The short first half ended with the composer’s hymn “Repton” (from the oratorio Judith) set to Whittier’s “Dear Lord and Father.” Unfortunately, the “earthquake, wind, and fire” of Noel Tredinnick’s unidiomatic BBC-TV over-orchestration prevented the chorus from evoking the American poet’s “still voice of calm.”
The preceding and concluding tidbits of conductor Edward Elwyn Jones’s “A Parry Premiere: Invocation to Music, and a Variety of Tidbits,” served to frame Parry’s Invocation to Music, an Ode (in Honor of Henry Purcell). After the promising Brahmsian overture, British poet laureate Frank Bridges’s inane couplets rued the departure of the muse of music from the British Isles after the death of Purcell, yet Parry’s notes in no manner evoked that greatest of the British composers until Britten (excluding of course adoptees Handel, Haydn, and Mendelssohn). Baritone soloist Sumner Thompson’s extended lamentations over the missing muse (also Parry’s personal reverie on the death of a brother-in-law) rose to the evening’s high-water mark, rivaling only our own heartfelt bellowing in “Jerusalem.” With tone at once powerful and lyrical, Thompson engaged the emotions as no one else did last night. Jones had earlier shown consideration for the audience when he nearly covered the interminable duet between warbling soprano Deborah Selig and scorebound tenor Gregory Zavracky, who sounded like an unexpected visitor from the Isle of Baroque.

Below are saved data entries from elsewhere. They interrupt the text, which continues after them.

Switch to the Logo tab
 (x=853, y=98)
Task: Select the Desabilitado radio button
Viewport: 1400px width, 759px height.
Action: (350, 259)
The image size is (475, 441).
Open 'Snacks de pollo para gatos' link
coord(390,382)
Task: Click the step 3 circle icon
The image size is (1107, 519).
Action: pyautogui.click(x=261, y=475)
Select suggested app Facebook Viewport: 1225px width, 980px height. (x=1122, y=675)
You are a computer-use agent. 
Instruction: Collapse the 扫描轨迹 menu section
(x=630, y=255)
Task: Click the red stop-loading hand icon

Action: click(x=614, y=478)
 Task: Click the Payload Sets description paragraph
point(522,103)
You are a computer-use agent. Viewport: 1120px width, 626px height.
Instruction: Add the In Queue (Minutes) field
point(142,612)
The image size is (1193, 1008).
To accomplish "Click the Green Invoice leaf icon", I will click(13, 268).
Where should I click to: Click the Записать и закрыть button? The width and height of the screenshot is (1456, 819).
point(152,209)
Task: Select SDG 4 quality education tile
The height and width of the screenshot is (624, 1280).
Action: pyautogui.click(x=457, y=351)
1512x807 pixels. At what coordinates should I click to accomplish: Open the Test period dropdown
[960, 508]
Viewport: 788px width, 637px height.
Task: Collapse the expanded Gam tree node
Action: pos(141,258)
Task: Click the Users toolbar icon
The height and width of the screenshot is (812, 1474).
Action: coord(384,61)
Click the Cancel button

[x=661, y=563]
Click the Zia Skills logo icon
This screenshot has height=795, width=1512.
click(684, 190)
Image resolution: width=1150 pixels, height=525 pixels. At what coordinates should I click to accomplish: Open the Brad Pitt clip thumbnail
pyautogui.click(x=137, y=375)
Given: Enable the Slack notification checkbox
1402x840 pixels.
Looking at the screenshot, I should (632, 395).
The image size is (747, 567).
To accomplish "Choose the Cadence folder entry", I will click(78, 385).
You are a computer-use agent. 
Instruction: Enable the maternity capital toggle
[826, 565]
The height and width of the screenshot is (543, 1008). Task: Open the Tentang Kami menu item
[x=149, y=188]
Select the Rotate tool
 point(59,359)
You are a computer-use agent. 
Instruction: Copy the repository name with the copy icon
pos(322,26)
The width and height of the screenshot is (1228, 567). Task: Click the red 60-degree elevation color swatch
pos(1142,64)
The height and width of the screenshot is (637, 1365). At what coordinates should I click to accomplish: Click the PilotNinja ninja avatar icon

I found little evidence, other than in the Dirge (the baritone’s lamentation), to support Sir Charles’s intimation that the muse had returned to Great Britain to anoint him. The last number, beginning “Thou, O Queen of sinless grace / now to prayer unfold they face,” hardly served to inspire anything as celebratory as the very royal anthem “I Was Glad!”
Invocation proved relentless and undifferentiated, withal, in this traversal, although the chorus must have had a most satisfying time and reason to be thankful for the University’s support. Jones drove his forces with obvious commitment and dramatic engagement but failed to convince this listener that the Invocation, at least without some thoughtful excisions, makes a case for a Parry reconsideration.
Should Jones have programmed an extended a cappella anthem such as Songs of Farewell? The desire to extract maximum value from an expensive orchestra is understandable, but one would like to have heard more of the uncovered chorus in the beautifully arched phrases and occasional “daintiness” that the 1st Baronet requires for maximum effect.
For a benediction, Jones invited all to stand and give our lusty best in the evening’s Prize Song, “Jerusalem,” and so we volleyed our vocal arrows of desire.